*** Begin section ***

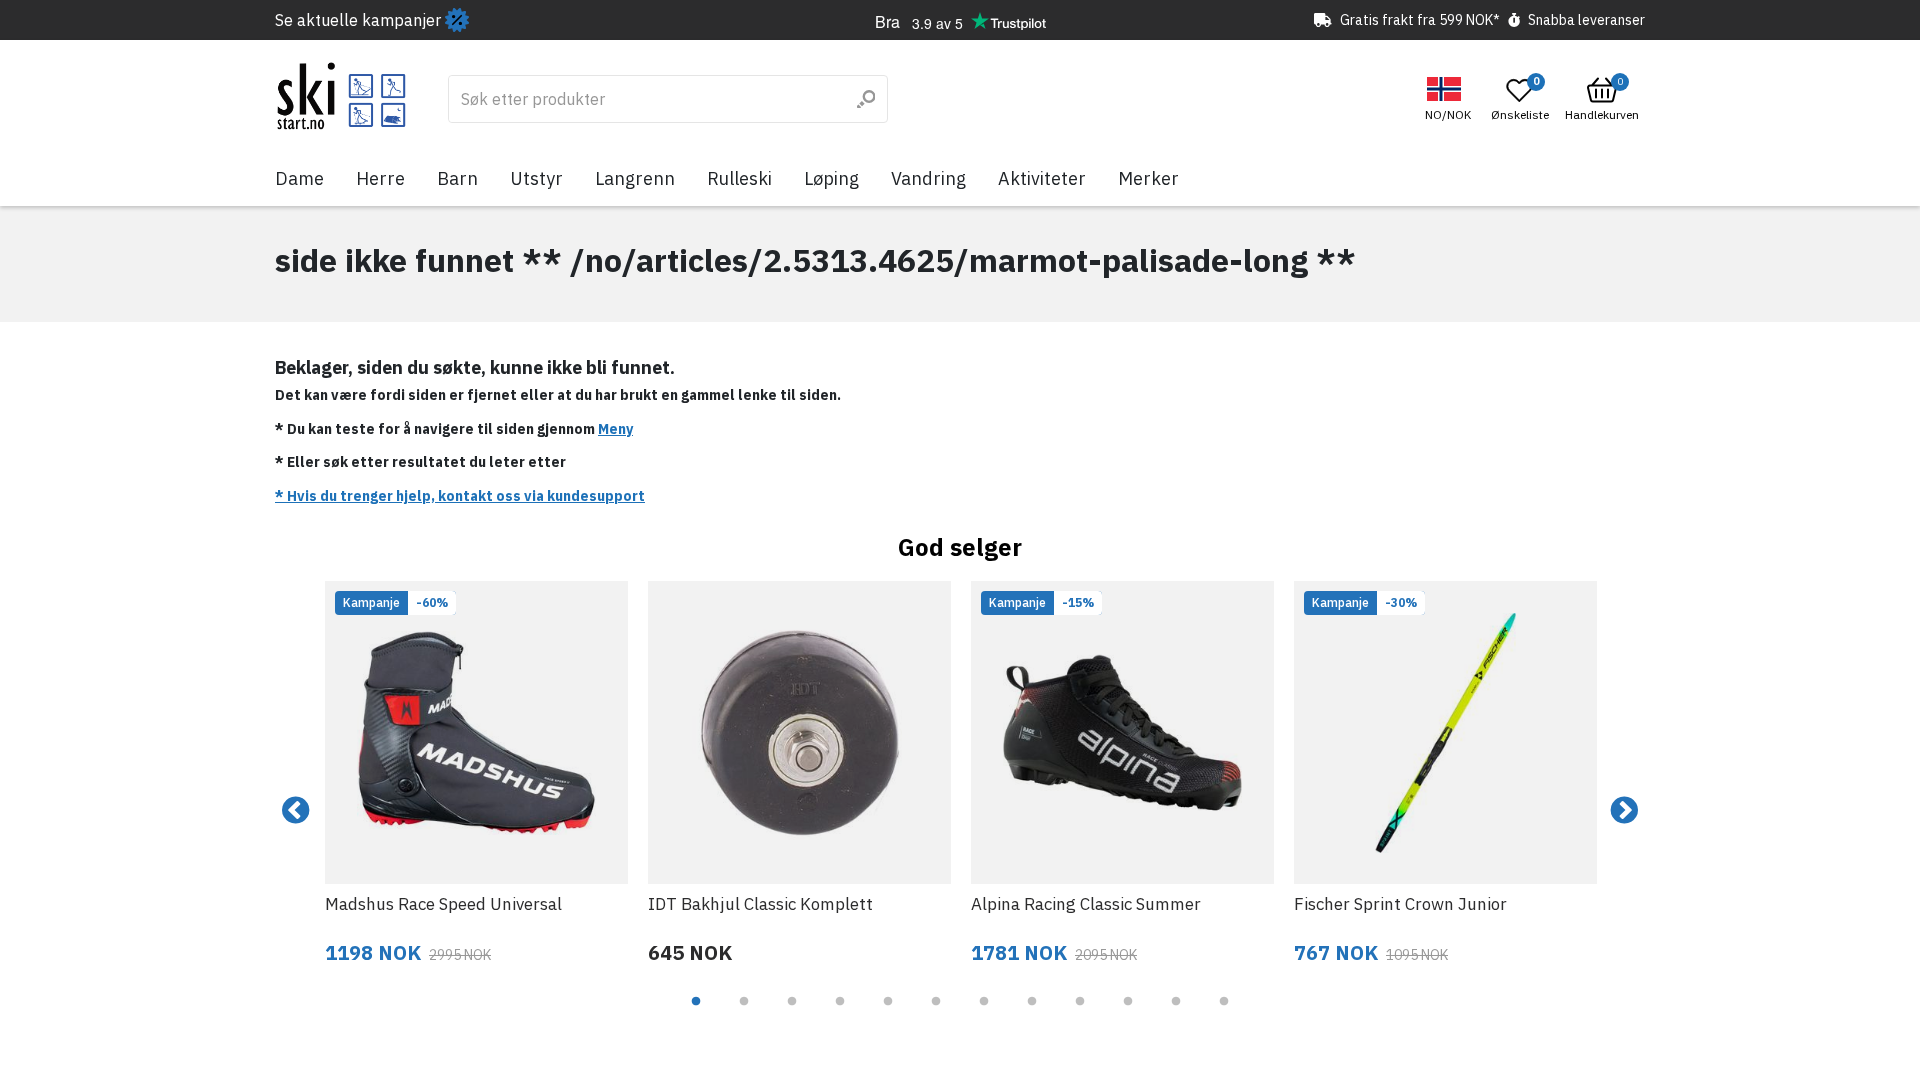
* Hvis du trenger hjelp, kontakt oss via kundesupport (460, 496)
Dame (299, 178)
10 (1128, 1016)
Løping (831, 178)
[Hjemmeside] (341, 96)
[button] (1450, 99)
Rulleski (739, 178)
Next (1624, 811)
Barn (457, 178)
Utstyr (536, 178)
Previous (296, 811)
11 (1176, 1016)
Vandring (928, 178)
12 (1224, 1016)
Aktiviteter (1042, 178)
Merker (1148, 178)
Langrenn (635, 178)
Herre (380, 178)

*** End section ***

*What this task involves*.
Every line of the records must come back unchanged, except that pictures are dropped.

*Response to the task*.
* Hvis du trenger hjelp, kontakt oss via kundesupport (460, 496)
Dame (299, 178)
10 (1128, 1016)
Løping (831, 178)
[Hjemmeside] (341, 96)
[button] (1450, 99)
Rulleski (739, 178)
Next (1624, 811)
Barn (457, 178)
Utstyr (536, 178)
Previous (296, 811)
11 (1176, 1016)
Vandring (928, 178)
12 (1224, 1016)
Aktiviteter (1042, 178)
Merker (1148, 178)
Langrenn (635, 178)
Herre (380, 178)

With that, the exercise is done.